> [TEXT BLOCK]:
····················

Jason McElwain was diagnosed with severe autism at age two. He didn’t speak until he was five. He couldn’t chew solid food until he was six. He wore a nappy for most of his early childhood. As a baby, he was rigid, wouldn’t make eye contact, and hid in corners away from other children.
He tried out for his school basketball team every year and got cut every time. Too small. Too slight. Barely 5’6 and about 54 kilograms. But he loved the game so much that his mum called the school and asked if there was any way he could be involved. The coach created a team manager role for him. For three years, McElwain showed up to every practice and every game. He wore a shirt and tie on match days. He ran drills, handed out water, kept stats, and cheered every basket like he’d scored it himself.
On 15 February 2006, the last home game of his final school year, the coach let him suit up in a proper jersey and sit on the bench. With four minutes left and a comfortable lead, the coach sent him in.
His first shot missed. His second missed. Then something shifted.

····················

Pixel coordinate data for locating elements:
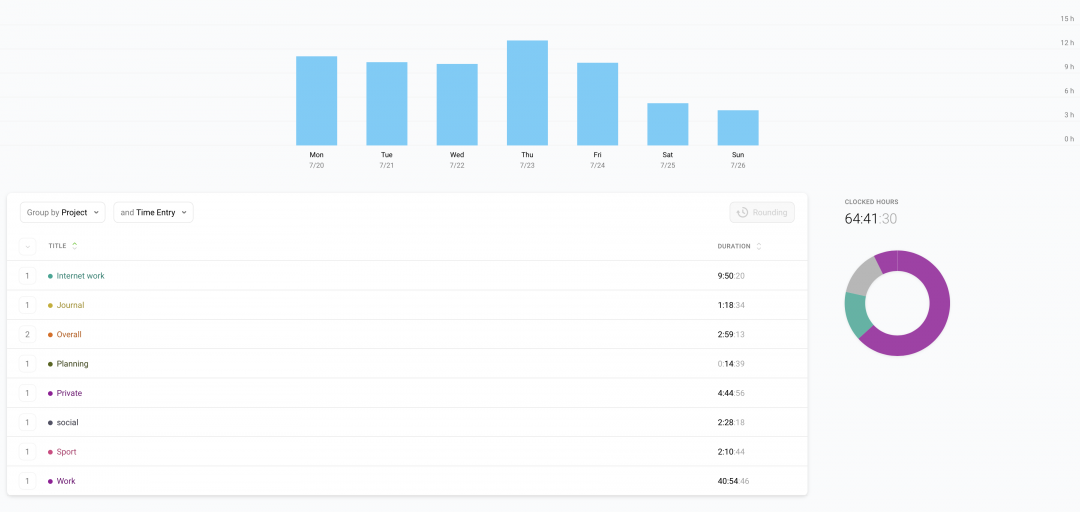The image size is (1080, 512).
Task: Click the Rounding clock icon
Action: pos(741,212)
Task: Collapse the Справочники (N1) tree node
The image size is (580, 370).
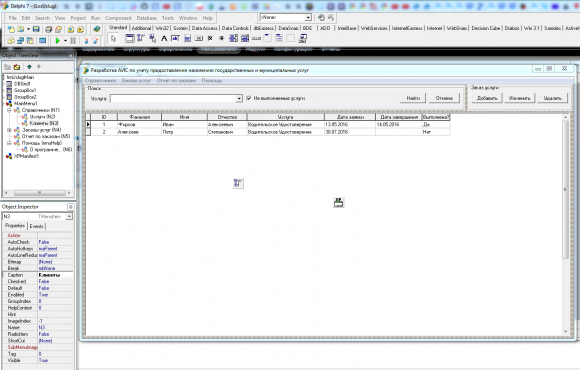Action: coord(9,110)
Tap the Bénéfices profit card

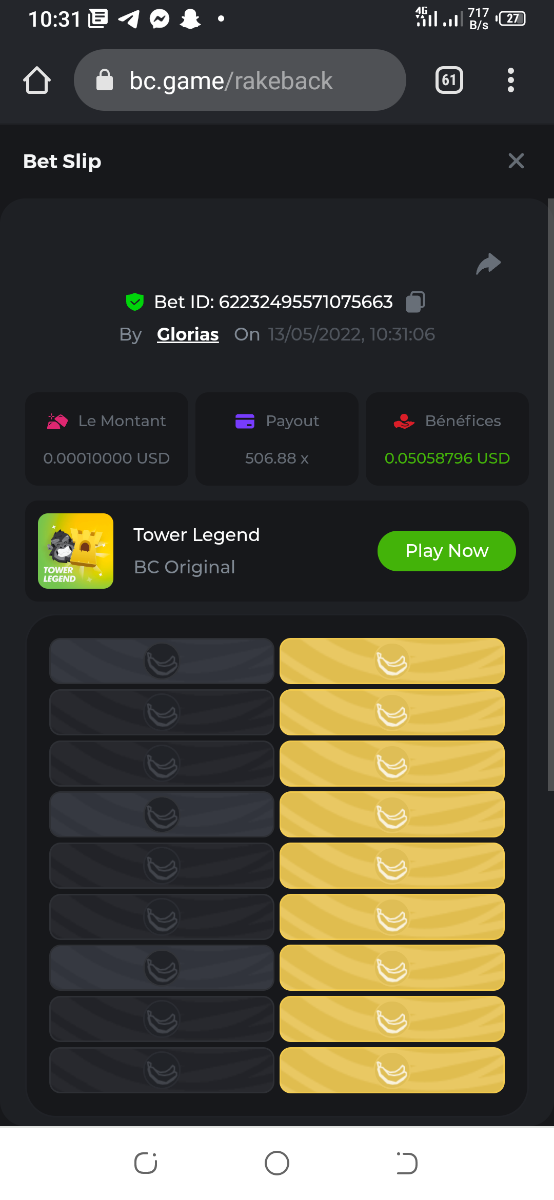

····················

> [ABOUT THIS EXERCISE]: Can you carry the passage about Jason McElwain forward from "Then something shifted."? The entries have nothing to do with the passage about Jason McElwain.

> [ANSWER BOX]:
He hit a three-pointer. Then another. Then another. His teammates stopped shooting entirely and just kept passing him the ball. He hit six three-pointers and a two-pointer. 20 points in four minutes. The highest scorer in the game. When the final buzzer went, the entire crowd rushed the court and lifted him onto their shoulders.
His mum tapped the coach on the shoulder, in tears. “This is the nicest gift you could have ever given my son.”
McElwain won the ESPY Award for Best Moment in Sports that year, beating out some of the biggest names in professional sport. He’s 36 now. He works at a local supermarket, coaches basketball, has run 17 marathons including five Boston Marathons, and travels the country speaking about never giving up.
When asked about that night, his coach still gets emotional. “For him to come in and seize the moment like he did was certainly more than I ever expected. I was an emotional wreck.”